━━━ Passage provided
Pending the report of the enquiry I and the judicial members of the working group have been keen to put in place an interim working arrangement to allow the judiciary to continue to work with HMCS to enable justice to be administered.

The working group have come close to settling an interim working arrangement. The group produced a short document which set out the role and function of the HMCS Board, including that of the judicial representatives upon it, a clear process for the setting of all types of HMCS plans and budgets, and adjustments to them, and, where agreement on these matters at HMCS Board level proved impossible, an escalation process for the HMCS Board and for me to resolve those matters with the Lord Chancellor, with reference to my ultimate recourse to Parliament, as set out in the Constitutional Reform Act 2005. The document formed no more than the basis for a temporary working arrangement which I hoped would have provided the protection that we need against the two immediate risks – the pressure on the HMCS budget and the conflicts of interest that have arisen from the creation of the Ministry of Justice.
━━━━━━
━━━ Provided material
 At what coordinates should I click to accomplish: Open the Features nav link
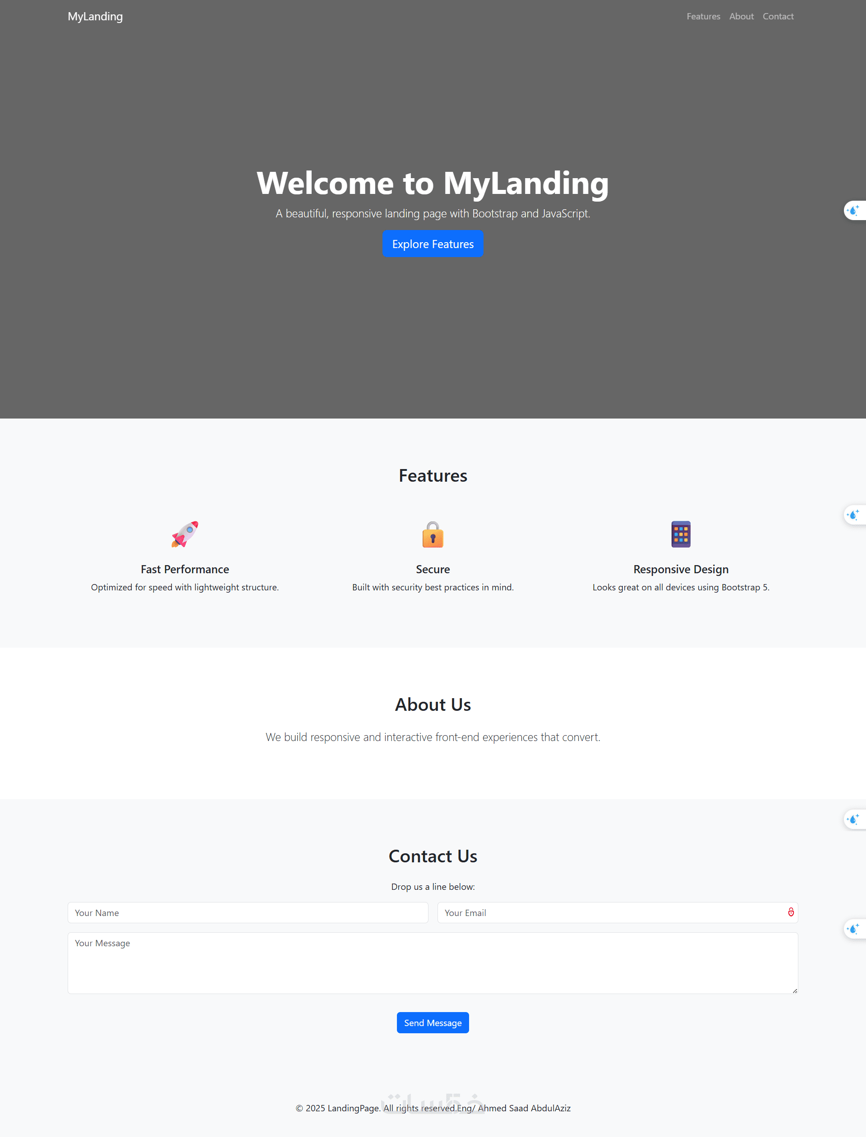703,16
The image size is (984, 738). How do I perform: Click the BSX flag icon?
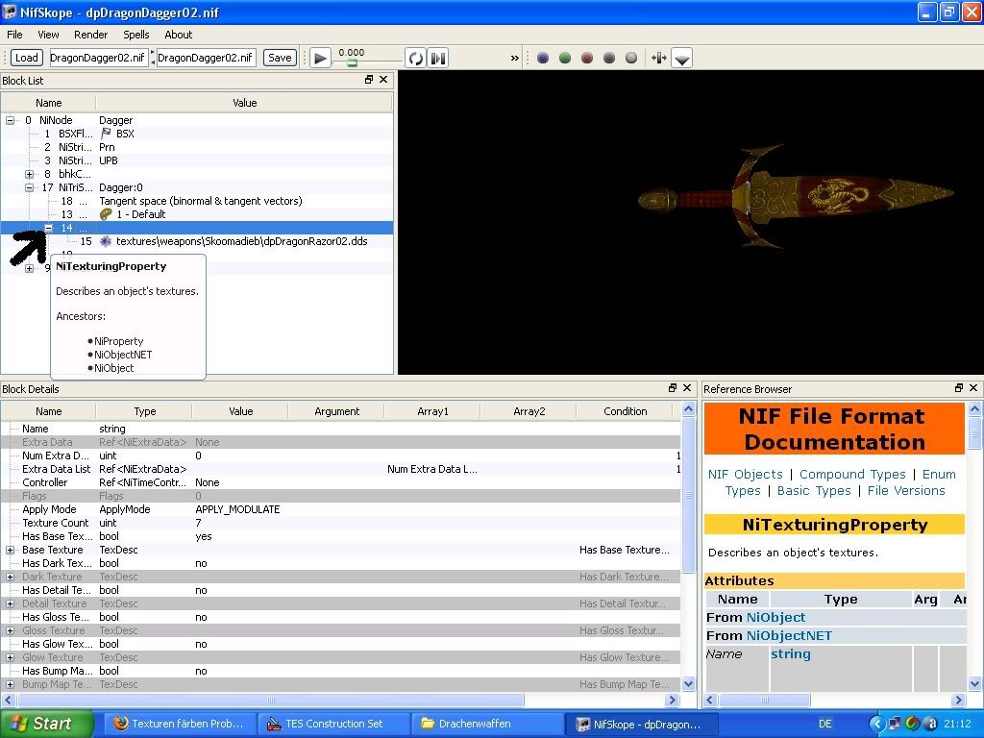click(x=106, y=134)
━━━━━━
• Stated goal A:
Rewrite the passage on the interim working arrangement, starting with "Pending the report" and going on through "to be administered.", with "interim working arrangement" replaced by "provisional working arrangement".
• Stated goal B:
According to the passage on the interim working arrangement, what are the two immediate risks the temporary arrangement was meant to protect against?
• Stated goal C:
Take the passage on the interim working arrangement further from the point where it stops.

• Written answer A:
Pending the report of the enquiry I and the judicial members of the working group have been keen to put in place an provisional working arrangement to allow the judiciary to continue to work with HMCS to enable justice to be administered.

• Written answer B:
The pressure on the HMCS budget and the conflicts of interest that have arisen from the creation of the Ministry of Justice.

• Written answer C:
The terms of this document were almost agreed.  However, I and the judicial members of the working group are quite clear that this document was premised on the need for an enquiry without delay. If only the need for this were accepted, then we would have a basis for moving forward.


Footnote

F1: In 1980, Lord Browne-Wilkinson put it in this way in his lecture entitled “The independence of the judiciary in the 1980s”:

“I do see…a threat to the independence of the legal system, as opposed to the judges who operate it. The threat arises by reason of the executive’s control of finance and administration. At first sight many would not regard the control of finance and administration as providing any threat to judicial independence. But if the matter is given more consideration, it is to my mind apparent that the control of the finance and administration of the legal system is capable of preventing the performance of those very functions which the independence of the judiciary is intended to preserve, that is to say, the right of the individual to a speedy and fair trial of his claim by an independent judge…

The number and quality of staff in court offices have a direct impact on the conduct of the case when it comes into court…Court administrators are answerable to their superiors in the civil service, not the judges.”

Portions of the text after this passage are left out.